EXERCISE MATERIAL:
** start **
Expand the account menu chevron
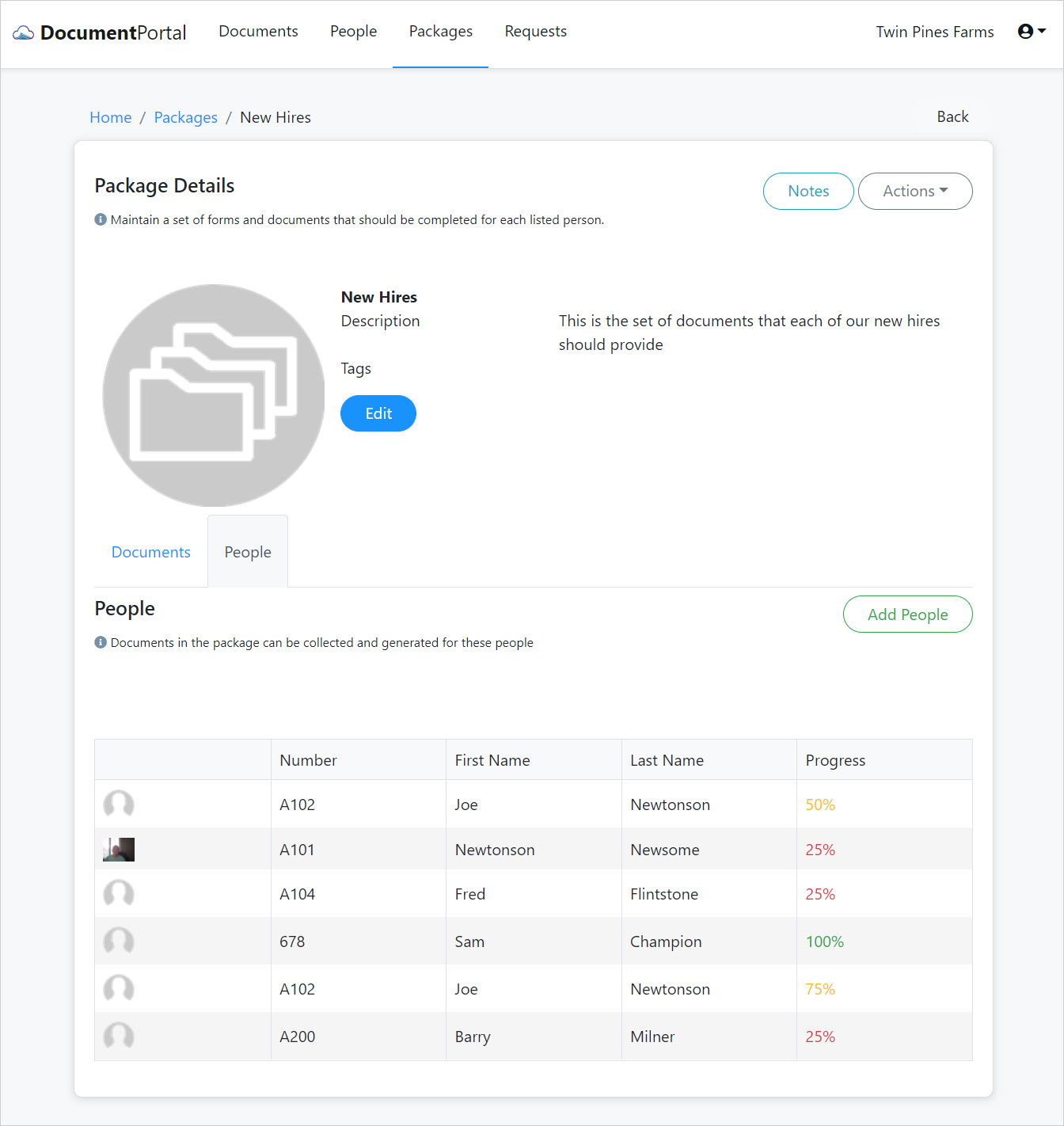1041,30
** end **
** start **
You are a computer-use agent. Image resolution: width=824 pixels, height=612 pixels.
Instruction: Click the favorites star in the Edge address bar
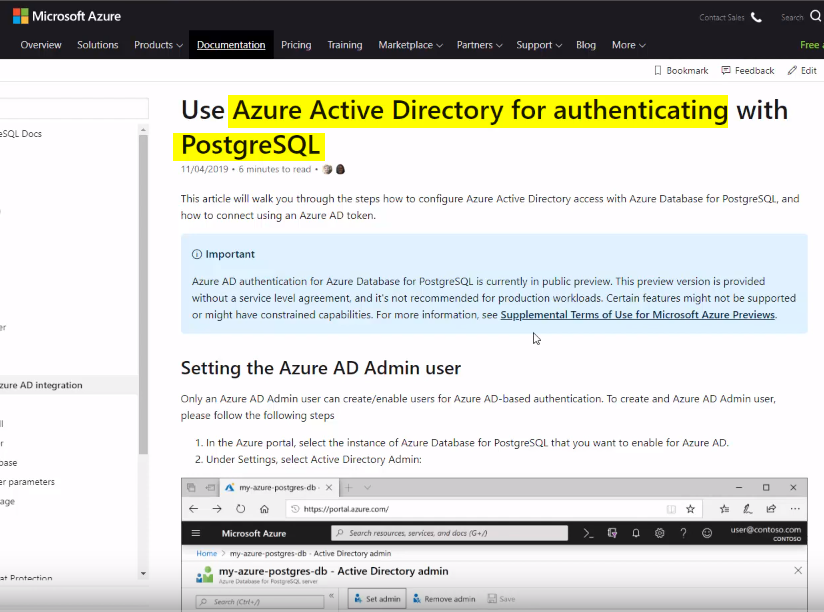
** end **
** start **
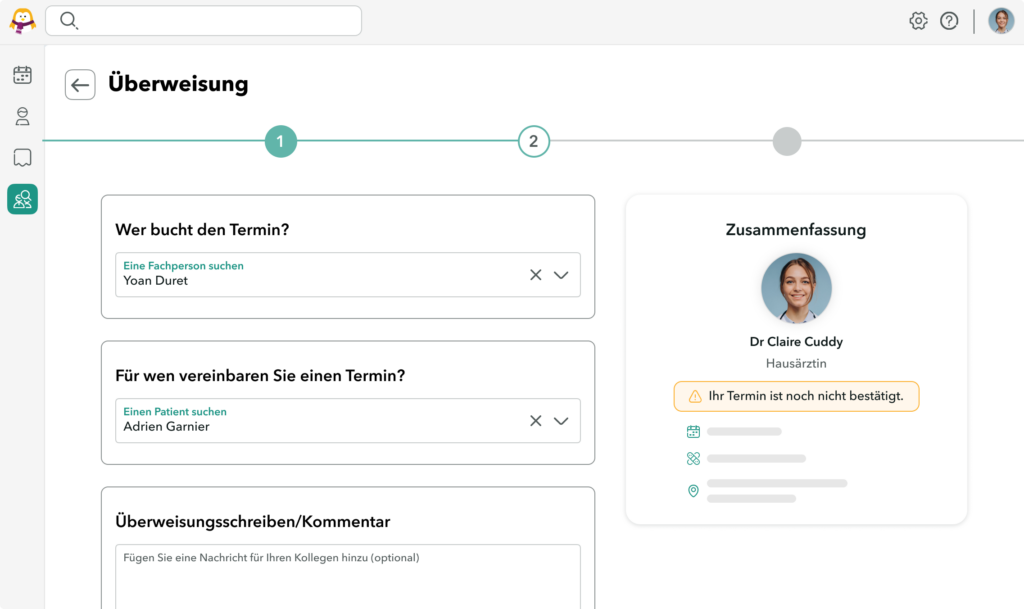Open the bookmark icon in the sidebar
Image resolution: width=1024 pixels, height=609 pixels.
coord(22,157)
** end **
DIRECTIONS:
Copy the data word for word, beginning at the line containing "You are a computer-use" and ending after the line containing "Instruction: Click the".

OUTPUT:
You are a computer-use agent. Image resolution: width=824 pixels, height=612 pixels.
Instruction: Click the favorites star in the Edge address bar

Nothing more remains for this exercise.